■ Prompt ■
Gather every line of the records below that contains the word "want", and copy each one in full.

■ Materials provided ■
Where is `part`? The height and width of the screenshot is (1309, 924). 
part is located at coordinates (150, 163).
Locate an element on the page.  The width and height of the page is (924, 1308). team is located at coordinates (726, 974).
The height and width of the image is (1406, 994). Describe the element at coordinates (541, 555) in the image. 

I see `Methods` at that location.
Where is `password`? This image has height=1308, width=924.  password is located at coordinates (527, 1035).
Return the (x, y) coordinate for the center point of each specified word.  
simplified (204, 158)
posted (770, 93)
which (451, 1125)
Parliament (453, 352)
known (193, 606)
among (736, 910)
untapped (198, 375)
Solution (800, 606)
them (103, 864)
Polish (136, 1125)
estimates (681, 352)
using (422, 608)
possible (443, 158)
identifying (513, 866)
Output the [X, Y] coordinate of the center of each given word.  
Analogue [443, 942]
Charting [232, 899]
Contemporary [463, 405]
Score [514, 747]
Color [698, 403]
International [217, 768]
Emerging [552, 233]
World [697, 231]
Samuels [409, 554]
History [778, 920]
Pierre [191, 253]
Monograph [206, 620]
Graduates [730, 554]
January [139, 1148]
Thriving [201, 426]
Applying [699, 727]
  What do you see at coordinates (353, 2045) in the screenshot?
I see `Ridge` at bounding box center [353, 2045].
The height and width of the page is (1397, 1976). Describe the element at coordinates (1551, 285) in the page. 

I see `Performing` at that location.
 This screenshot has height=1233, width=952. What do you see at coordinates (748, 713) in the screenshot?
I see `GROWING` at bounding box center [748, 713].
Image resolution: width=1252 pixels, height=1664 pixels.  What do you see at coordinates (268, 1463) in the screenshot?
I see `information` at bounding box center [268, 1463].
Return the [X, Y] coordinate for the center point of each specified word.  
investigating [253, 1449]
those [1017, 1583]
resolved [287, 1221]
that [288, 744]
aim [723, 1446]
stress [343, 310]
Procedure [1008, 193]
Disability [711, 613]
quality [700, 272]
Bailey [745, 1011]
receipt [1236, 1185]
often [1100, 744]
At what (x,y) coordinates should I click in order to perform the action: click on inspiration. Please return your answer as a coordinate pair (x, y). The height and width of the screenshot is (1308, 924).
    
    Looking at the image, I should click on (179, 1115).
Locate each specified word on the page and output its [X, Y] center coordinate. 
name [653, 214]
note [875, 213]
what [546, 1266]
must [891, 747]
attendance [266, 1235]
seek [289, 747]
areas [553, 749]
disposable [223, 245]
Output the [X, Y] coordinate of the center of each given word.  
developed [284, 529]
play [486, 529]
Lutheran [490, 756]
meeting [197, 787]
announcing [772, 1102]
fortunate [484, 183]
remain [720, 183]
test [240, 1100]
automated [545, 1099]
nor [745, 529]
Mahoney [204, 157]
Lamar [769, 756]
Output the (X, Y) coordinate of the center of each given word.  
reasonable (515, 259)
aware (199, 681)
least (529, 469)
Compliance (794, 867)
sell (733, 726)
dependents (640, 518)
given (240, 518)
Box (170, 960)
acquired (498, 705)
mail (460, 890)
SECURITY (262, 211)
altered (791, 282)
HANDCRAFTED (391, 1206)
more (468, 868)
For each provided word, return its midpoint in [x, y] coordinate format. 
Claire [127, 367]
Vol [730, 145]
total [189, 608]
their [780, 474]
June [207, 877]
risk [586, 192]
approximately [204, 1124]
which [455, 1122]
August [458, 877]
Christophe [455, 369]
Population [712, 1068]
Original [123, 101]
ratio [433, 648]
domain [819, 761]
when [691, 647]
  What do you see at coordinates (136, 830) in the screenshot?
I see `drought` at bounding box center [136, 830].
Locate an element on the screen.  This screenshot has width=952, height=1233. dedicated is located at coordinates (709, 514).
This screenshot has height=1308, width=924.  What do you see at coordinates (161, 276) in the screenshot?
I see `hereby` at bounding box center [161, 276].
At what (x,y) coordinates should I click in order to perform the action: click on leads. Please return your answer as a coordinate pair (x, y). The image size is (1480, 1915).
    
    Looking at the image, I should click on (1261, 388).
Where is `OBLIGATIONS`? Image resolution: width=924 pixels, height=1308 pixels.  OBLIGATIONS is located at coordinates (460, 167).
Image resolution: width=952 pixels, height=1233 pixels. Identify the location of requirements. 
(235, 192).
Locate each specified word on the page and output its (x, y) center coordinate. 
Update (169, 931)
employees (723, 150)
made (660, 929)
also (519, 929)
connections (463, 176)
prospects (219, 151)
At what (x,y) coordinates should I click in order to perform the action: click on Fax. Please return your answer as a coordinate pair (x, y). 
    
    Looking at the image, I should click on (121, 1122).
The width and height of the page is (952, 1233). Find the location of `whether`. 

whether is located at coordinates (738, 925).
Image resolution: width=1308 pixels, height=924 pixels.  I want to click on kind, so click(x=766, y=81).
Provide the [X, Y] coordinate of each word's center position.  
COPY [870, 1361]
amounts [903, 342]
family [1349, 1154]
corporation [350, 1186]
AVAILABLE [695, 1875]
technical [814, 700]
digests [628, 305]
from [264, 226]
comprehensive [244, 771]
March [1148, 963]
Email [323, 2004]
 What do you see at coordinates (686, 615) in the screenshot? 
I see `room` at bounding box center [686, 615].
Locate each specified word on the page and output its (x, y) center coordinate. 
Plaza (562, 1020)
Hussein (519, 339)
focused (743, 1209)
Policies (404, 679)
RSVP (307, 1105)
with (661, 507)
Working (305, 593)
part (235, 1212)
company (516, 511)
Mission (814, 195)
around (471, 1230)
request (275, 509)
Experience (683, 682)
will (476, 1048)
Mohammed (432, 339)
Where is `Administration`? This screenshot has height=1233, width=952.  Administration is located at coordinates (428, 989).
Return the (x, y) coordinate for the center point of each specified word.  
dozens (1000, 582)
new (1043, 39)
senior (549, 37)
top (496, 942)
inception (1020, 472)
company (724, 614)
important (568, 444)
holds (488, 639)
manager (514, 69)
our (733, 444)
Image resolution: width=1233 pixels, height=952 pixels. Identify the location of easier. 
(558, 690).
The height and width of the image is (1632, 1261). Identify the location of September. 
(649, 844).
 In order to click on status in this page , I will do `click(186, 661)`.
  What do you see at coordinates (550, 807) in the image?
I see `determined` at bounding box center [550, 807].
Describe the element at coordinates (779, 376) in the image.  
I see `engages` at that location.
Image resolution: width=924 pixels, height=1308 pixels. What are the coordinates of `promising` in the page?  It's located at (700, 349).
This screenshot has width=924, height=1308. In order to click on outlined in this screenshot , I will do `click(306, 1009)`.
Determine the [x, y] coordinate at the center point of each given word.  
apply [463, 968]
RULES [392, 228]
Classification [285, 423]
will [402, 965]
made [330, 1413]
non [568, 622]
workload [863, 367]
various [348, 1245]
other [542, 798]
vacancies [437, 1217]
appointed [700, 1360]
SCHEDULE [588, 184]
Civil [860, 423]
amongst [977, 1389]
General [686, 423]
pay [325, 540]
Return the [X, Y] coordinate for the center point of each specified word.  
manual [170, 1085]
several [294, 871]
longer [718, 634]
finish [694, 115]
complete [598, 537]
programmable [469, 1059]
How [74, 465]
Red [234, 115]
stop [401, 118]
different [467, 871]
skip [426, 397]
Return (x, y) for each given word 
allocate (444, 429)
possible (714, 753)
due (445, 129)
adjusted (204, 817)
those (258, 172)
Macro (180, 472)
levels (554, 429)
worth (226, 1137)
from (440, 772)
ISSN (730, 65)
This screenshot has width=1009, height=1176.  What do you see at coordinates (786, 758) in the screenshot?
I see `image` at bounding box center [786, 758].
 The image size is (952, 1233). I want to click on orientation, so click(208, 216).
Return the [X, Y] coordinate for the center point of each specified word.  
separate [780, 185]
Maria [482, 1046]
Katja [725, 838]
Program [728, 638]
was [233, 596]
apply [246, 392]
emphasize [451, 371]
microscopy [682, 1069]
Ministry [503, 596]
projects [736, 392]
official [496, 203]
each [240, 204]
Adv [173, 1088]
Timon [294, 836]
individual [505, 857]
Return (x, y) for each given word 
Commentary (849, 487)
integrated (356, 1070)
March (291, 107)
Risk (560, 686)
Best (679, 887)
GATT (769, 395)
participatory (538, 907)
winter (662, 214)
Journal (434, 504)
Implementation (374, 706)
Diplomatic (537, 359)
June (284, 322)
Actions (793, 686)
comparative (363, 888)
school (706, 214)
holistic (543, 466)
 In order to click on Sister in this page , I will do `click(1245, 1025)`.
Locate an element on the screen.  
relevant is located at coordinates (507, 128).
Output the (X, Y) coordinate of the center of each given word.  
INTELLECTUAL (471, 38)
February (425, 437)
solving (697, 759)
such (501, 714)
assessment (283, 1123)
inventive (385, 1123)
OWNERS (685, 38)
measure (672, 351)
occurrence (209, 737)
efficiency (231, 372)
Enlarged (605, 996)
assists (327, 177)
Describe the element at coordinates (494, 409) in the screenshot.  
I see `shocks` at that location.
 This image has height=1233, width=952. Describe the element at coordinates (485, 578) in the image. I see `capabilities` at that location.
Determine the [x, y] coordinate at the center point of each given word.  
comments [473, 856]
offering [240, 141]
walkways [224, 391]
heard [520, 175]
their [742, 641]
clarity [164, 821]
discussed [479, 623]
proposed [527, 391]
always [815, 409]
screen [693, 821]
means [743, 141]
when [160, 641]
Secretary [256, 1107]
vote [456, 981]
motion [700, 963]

■ Solved exercise ■
Image resolution: width=1308 pixels, height=924 pixels.  I want to click on kind, so click(x=766, y=81).
 The image size is (952, 1233). I want to click on orientation, so click(208, 216).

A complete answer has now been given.